EXERCISE AIM: Print these lines of the material unchanged, starting at its first line and ending at the line that contains "pos(494,18)".
## Begin THE RECORDS
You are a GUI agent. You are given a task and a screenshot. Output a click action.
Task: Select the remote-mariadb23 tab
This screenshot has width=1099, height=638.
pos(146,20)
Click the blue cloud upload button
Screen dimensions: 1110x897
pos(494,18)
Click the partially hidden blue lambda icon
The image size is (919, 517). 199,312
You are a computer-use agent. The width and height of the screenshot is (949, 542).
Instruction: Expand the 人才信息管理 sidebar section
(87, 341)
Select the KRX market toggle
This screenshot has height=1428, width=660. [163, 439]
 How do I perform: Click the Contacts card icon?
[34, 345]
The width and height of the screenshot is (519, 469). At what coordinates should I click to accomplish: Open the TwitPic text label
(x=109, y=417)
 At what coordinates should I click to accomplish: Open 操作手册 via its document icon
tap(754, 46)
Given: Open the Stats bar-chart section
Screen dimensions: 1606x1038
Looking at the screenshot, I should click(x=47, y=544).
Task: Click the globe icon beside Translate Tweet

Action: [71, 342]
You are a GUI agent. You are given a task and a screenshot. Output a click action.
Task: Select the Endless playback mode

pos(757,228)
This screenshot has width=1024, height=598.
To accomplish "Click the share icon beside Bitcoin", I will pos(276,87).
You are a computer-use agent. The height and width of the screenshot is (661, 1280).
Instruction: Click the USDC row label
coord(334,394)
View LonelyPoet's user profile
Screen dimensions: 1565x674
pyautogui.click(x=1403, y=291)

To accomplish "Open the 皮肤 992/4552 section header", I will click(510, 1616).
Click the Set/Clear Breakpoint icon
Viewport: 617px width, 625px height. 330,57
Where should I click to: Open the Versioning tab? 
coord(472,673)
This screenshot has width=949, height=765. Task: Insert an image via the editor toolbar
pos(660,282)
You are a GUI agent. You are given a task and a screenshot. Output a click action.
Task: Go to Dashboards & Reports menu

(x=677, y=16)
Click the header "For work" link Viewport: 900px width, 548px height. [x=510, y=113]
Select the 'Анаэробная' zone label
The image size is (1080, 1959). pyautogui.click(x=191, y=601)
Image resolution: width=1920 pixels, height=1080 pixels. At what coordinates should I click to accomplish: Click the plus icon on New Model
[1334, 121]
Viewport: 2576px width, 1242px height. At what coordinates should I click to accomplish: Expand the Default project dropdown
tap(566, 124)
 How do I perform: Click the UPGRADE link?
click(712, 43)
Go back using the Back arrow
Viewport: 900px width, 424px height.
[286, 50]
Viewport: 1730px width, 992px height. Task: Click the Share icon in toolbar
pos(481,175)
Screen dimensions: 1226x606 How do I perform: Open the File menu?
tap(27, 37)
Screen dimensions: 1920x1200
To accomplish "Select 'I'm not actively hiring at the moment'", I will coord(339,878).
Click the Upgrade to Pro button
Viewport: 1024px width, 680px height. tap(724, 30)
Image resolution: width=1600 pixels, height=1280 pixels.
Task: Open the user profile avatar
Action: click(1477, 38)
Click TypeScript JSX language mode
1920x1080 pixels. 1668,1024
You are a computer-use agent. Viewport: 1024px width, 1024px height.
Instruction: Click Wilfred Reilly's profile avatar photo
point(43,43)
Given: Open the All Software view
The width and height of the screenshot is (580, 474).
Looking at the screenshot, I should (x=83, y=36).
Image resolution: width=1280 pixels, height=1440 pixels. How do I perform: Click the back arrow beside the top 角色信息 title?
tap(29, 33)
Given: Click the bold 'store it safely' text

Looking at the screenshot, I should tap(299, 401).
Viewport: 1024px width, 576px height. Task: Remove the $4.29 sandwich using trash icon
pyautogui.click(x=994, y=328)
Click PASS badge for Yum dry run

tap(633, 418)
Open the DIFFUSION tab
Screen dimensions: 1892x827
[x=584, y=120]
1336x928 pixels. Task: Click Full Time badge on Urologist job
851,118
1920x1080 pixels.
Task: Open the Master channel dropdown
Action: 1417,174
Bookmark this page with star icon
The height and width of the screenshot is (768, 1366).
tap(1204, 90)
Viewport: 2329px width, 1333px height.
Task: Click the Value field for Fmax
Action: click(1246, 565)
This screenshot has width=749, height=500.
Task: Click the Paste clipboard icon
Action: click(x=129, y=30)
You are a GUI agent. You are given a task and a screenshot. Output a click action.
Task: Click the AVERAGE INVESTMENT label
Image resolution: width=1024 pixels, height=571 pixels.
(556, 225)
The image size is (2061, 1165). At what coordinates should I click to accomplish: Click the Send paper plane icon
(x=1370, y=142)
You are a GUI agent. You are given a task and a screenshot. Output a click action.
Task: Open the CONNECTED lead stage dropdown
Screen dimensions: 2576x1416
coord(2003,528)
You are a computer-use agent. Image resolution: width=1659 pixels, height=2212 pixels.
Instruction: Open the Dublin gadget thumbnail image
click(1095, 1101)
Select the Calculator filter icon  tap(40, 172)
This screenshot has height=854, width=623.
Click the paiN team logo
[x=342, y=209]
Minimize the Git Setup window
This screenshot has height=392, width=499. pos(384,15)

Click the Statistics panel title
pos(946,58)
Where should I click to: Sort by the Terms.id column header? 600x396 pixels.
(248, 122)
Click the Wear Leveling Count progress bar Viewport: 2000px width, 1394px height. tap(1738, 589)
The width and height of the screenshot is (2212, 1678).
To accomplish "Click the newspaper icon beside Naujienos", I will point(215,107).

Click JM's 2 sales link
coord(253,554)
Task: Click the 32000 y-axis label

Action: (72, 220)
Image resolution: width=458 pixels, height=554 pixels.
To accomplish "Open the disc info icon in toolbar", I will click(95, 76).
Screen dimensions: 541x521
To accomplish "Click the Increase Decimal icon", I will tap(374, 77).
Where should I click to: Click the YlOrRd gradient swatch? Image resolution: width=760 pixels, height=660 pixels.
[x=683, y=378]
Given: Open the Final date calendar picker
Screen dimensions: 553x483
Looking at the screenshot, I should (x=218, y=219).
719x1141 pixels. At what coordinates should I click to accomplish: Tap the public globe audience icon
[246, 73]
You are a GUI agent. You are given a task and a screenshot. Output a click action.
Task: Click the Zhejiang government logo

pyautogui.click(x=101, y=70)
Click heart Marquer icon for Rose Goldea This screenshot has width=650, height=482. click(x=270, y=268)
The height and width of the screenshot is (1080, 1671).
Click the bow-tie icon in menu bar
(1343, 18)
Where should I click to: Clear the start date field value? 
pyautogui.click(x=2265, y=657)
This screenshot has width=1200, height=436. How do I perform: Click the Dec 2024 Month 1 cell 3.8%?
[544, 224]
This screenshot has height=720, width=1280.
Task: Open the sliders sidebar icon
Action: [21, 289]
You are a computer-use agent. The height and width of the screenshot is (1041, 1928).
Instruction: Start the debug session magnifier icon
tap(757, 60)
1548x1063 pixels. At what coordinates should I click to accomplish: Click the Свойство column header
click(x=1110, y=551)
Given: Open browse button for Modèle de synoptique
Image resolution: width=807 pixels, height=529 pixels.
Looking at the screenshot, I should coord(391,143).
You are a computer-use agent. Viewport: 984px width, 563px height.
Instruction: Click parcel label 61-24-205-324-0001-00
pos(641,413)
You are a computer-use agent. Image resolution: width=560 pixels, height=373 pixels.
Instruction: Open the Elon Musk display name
## End THE RECORDS
REPLY:
You are a GUI agent. You are given a task and a screenshot. Output a click action.
Task: Select the remote-mariadb23 tab
This screenshot has width=1099, height=638.
pos(146,20)
Click the blue cloud upload button
Screen dimensions: 1110x897
pos(494,18)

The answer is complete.